• Given problem: Reproduce the stretch of data from the line containing "You are a GUI" through the end of the data, both ends included, and leave the pictures out of your answer.

** Begin **

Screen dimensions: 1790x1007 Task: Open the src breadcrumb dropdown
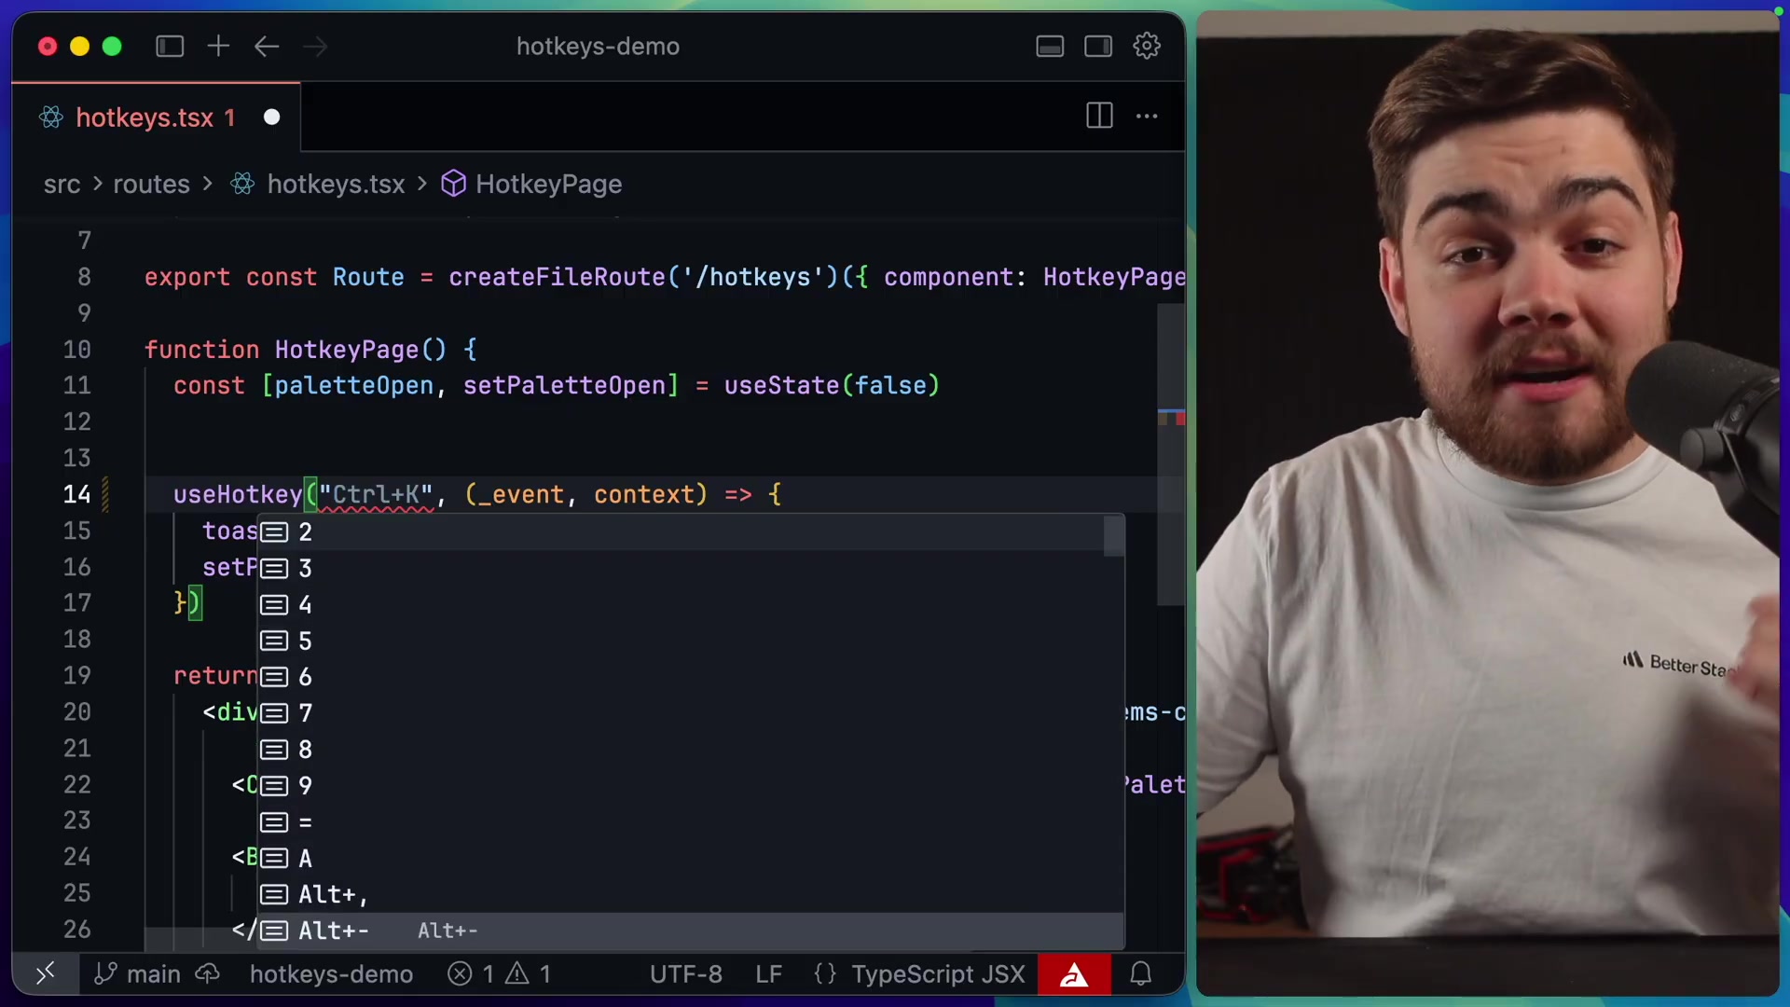(62, 184)

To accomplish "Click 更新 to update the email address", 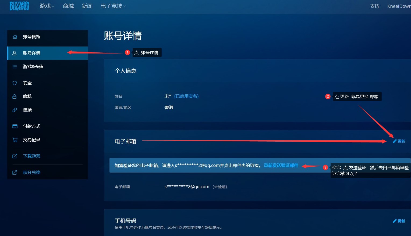I will (x=399, y=141).
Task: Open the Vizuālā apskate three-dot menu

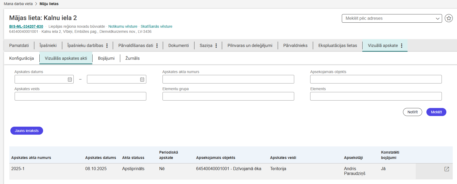Action: (401, 46)
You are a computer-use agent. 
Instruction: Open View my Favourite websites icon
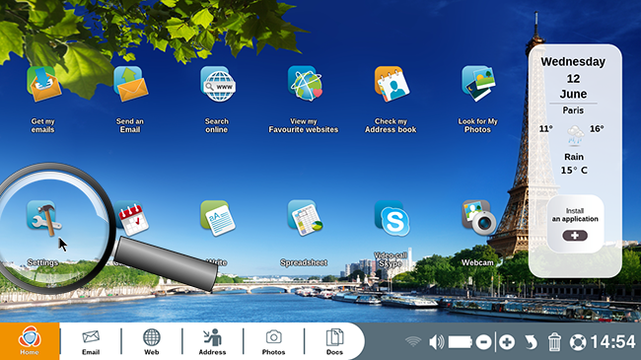305,84
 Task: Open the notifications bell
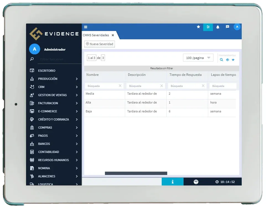tap(218, 27)
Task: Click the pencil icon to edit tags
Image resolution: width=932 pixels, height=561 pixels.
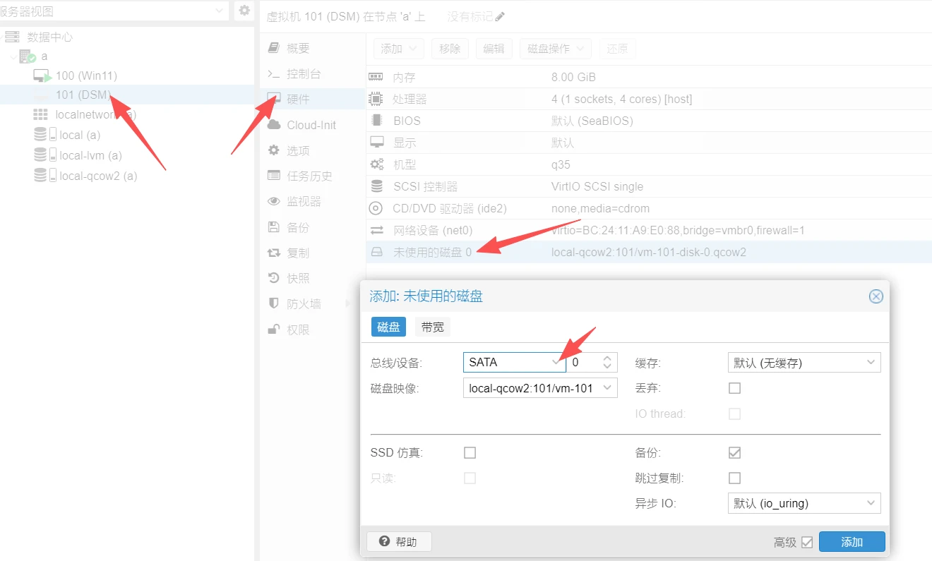Action: 501,17
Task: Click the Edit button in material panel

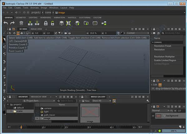Action: click(155, 84)
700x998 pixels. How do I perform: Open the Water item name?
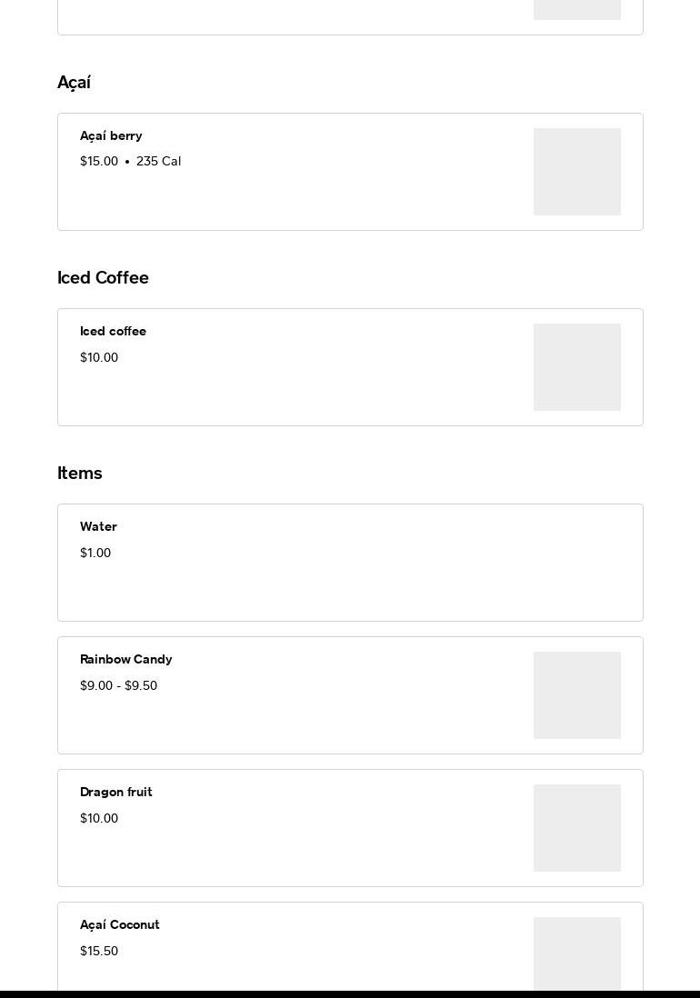click(x=98, y=527)
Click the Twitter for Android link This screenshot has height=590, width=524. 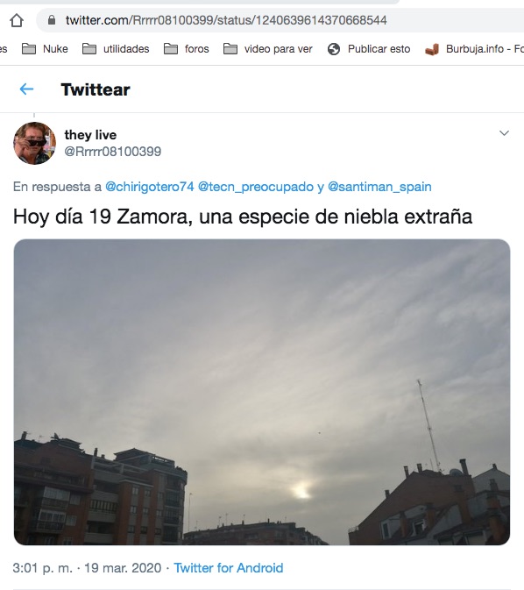(229, 568)
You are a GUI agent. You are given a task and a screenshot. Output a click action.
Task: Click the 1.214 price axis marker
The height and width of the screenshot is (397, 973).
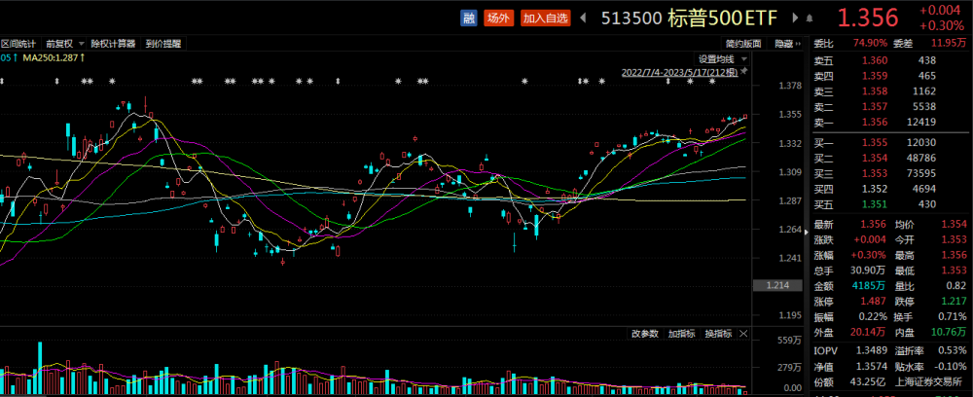tap(776, 285)
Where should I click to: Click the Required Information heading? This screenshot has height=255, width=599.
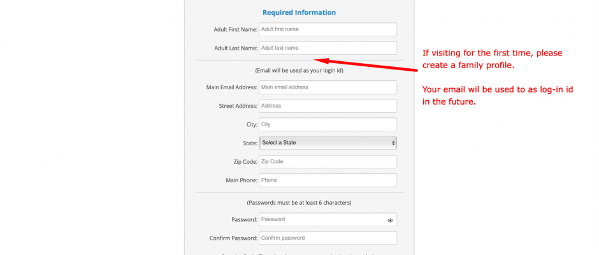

** End **

• Answer for this exercise:
You are a GUI agent. You are given a task and a screenshot. Output a click action.
Task: Click the 1.214 price axis marker
The height and width of the screenshot is (397, 973).
tap(776, 285)
Where should I click to: Click the Required Information heading? This screenshot has height=255, width=599.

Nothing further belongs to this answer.